Sou sagitariana. Editora de livros artesanais. Autora de romances. Degustadora de café. Uma típica observadora de pássaros, paisagens, pessoas e lugares. Tenho fases como a lua... sendo a minguante a minha preferida!

19 comentários em “Um poema para essa sexta-santa

  1. Tenha um ótimo e feriado e vamos nos esquivando em busca da vacina perdida…Sou um dos que não gosta de poesia, e olha que já tentei. Não faz sentido pra mim, mas bem que eu queria ter este outro olhar, creio que seja um novo mundo que se abre ao se deixar gostar da mesma. Infelizmente não é pra mim!
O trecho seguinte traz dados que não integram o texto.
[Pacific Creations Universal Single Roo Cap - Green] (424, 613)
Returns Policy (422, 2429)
    1. Parece ficção a nossa realidade e pior que por mais que eu tente ser otimista, não vejo luz no fim desse túnel.
      Enfim, vamos sobreviver. E no meu caso, irei recorrer a poesia.
      Eu conheço muitas pessoas que não gostam de poesia… e já ouvi muitas justificativas mas é a primeira vez que alguém me diz que “infelizmente não é para mim”. Acho que prefiro esse corte definitivo. rs

      bacio

  2. Não comemorei especificamente a Poesia nos dias que estipularam, já que ela me assalta dia sim, o outro, também. Belo trecho o que escolheu, Lunna! Mais uma poeta para pesquisar.

  3. Também resolvi começar o mês com poesias! Poesias que falem de amores, de flores, ventos, vida…Escolhi O Amor nas 4 Estações de Victor Degasperi

  4. Sempre que leio algo dela me vem a memória Lua de Papel e isso é por tua causa.
    Suspiro aqui… o teu texto me representa sempre!